Later, researchers were able to skip these experiments. They could simply fish out genetic material from the water, read its sequence, and determine what kind of virus they were dealing with. Even newer technology has made it possible to estimate the number of viruses by counting up the viral genes in a water sample.

Irene Xagoraraki, an environmental engineer at Michigan State University, uses this method to detect viruses in wastewater in Detroit. In a recent outbreak of hepatitis A, she found that the virus increased in the water about a week ahead of the rise in confirmed cases. “You can predict the outbreak,” she said.

When the coronavirus began spreading from China, Dr. Xagoraraki and other experts began wondering if they might see it turn up in wastewater.

The early reports about the coronavirus made the idea seemed plausible. Although the virus infects people’s airways first, it can eventually get into the intestines.

The coronavirus has been detected in some infected people’s feces. Some early studies suggest that the virus becomes inactive by the time it gets to the sewer system. But it still carries genes that researchers can detect.

“We started before the virus entered our country,” said Gertjan Medema of the KWR Water Research Institute in the Netherlands. He and his colleagues created a test for the coronavirus and began using it in wastewater in early February.

They didn’t get any positive results, which was reassuring. They could be confident that their test was specific enough not to be fooled by other viruses.

After the Netherlands saw its first confirmed case on Feb. 27, Dr.
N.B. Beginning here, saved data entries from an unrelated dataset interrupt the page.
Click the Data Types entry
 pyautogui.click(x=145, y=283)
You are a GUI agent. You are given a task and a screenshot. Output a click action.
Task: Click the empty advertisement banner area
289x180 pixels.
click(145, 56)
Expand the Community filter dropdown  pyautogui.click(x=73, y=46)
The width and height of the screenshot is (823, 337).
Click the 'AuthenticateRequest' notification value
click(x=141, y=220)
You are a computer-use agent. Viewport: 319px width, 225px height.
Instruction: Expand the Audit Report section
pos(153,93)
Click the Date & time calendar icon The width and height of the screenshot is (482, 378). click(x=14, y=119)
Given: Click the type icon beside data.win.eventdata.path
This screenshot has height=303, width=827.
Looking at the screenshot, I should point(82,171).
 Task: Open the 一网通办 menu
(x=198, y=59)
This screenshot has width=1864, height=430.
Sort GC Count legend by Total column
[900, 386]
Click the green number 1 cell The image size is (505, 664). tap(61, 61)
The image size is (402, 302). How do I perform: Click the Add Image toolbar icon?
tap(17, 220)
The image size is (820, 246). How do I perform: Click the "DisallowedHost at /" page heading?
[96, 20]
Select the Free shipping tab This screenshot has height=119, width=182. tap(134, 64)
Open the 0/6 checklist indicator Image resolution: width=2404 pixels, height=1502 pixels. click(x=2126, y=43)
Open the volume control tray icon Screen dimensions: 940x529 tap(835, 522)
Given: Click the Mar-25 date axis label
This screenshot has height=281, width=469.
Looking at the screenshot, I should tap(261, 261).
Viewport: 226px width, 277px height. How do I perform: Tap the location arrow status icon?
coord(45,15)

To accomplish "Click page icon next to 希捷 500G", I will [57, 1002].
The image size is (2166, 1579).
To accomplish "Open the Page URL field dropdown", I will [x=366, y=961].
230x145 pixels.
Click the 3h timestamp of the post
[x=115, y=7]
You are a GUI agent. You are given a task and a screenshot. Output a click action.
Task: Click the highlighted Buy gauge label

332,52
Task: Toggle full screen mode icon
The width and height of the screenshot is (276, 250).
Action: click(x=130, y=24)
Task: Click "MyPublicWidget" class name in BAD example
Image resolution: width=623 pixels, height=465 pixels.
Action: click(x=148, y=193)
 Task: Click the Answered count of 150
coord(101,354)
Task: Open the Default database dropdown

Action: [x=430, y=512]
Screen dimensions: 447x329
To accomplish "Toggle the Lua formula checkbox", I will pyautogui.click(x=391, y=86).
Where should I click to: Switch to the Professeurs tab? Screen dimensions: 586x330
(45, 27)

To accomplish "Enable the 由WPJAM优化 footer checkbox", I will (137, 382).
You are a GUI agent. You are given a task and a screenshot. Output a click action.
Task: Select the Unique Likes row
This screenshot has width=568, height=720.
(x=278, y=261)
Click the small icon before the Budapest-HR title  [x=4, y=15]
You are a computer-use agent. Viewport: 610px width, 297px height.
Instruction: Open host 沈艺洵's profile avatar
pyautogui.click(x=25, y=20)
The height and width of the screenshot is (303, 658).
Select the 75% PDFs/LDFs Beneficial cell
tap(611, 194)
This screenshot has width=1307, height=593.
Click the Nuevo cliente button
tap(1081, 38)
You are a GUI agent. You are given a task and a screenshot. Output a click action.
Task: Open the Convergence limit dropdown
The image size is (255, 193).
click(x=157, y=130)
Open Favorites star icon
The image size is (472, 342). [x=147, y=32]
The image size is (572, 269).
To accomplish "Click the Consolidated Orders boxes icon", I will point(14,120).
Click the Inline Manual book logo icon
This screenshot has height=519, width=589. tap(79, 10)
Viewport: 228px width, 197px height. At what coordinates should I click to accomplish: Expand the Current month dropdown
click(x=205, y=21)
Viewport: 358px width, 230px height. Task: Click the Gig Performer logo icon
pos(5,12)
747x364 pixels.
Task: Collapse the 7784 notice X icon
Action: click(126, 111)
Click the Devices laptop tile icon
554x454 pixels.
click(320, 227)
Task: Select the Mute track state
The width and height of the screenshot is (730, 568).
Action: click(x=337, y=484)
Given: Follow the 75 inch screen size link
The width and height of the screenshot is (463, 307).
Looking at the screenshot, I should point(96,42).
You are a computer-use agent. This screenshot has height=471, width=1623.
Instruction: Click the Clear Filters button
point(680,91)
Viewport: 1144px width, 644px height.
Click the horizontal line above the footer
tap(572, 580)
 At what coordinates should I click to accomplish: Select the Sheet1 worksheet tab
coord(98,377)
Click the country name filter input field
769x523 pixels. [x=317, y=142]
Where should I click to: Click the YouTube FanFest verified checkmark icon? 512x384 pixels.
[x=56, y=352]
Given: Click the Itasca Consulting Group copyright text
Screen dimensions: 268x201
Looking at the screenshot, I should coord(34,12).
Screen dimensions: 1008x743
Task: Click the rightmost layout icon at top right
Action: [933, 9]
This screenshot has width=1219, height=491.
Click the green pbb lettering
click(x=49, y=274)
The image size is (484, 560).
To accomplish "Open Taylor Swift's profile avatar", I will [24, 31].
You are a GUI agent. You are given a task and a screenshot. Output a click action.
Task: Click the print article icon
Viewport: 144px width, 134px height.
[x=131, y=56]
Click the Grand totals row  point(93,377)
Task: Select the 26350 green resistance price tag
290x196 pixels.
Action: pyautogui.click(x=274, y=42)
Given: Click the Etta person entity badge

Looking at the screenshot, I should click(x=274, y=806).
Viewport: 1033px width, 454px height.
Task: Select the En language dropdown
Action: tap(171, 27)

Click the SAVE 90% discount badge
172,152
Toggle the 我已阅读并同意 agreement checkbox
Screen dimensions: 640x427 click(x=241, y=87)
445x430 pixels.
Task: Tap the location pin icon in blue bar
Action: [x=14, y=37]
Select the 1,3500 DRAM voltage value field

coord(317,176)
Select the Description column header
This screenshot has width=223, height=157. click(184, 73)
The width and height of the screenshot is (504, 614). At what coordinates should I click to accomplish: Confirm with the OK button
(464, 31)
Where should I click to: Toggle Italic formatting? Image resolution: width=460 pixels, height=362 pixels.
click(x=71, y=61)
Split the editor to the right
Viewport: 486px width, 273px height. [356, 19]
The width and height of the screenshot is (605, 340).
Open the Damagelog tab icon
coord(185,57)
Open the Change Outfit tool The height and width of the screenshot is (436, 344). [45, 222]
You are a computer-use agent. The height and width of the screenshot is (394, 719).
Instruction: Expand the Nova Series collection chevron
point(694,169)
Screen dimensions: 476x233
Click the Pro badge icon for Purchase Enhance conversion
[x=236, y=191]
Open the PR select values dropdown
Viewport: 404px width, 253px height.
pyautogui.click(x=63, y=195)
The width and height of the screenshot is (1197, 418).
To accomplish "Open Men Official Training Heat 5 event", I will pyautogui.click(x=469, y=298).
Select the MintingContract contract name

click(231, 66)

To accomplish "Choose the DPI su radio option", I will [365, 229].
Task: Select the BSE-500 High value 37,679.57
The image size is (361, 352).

Medema and his colleagues went back out to run more tests. They found the virus in the sewers of cities like Amsterdam and Utrecht.

The researchers then went to remote towns without any known cases of Covid-19. They discovered the coronavirus up to six days before the first confirmed cases were found there.

Since then, Dr. Medema and his colleagues have continued to track the viruses in the sewer systems. As the confirmed cases of Covid-19 have gone up in Amsterdam and Utrecht, they have found more virus genes in the wastewater.

Researchers have reported similar results from countries including Australia, France, Spain and the United States.

At the meeting, the consensus of experts was that it’s not yet possible to use viruses in wastewater to estimate how many people are infected.

For one thing, researchers are still trying to figure out the average number of viruses that infected people shed in their feces. For another, it’s not clear how many viral genes survive the journey from a toilet to a wastewater treatment plant.

“I don’t feel like we’re at a point where we can say, ‘This is the concentration in the wastewater and this is the number of people with illness,’” Dr. Wigginton said.

Nevertheless, the experts who attended the meeting agreed that sewers have a lot to tell us about the pandemic.

The studies of Dr. Medema and others suggest that a weekly test of wastewater could serve as an early warning system for outbreaks.

When cities or states come out of lockdown, they could check the sewers to follow the virus trend. An increase would tell them that people were infecting each other. “Then you need to go back into quarantine,” said Eric Alm, a M.I.T. microbiologist and the scientific director of BioBiot, a comapany that tracks pathogens in wastewater.

Previous experience with other viruses has taught researchers to be careful about making sense of these apparent trends. If a huge crowd comes into a city to watch a football game, for example, the wastewater system may see a spike of viruses that has nothing to do with a new outbreak.

“It requires good information,” Dr. Medema said, “but it’s a doable thing.”

As their testing becomes more reliable and precise, Dr. Medema and other researchers hope to zoom in on future outbreaks. Instead of looking at a wastewater treatment plant that handles an entire city or county, they may go down into manholes to monitor changes in individual neighborhoods.

Conceivably, they might be able to zero in on nursing homes, factories and other places that have seen intense outbreaks.

“If we see a hot spot arising,” Dr. Xagoraraki said, “we can close down a particular area for a while, so you don’t kill the whole economy of a whole state.”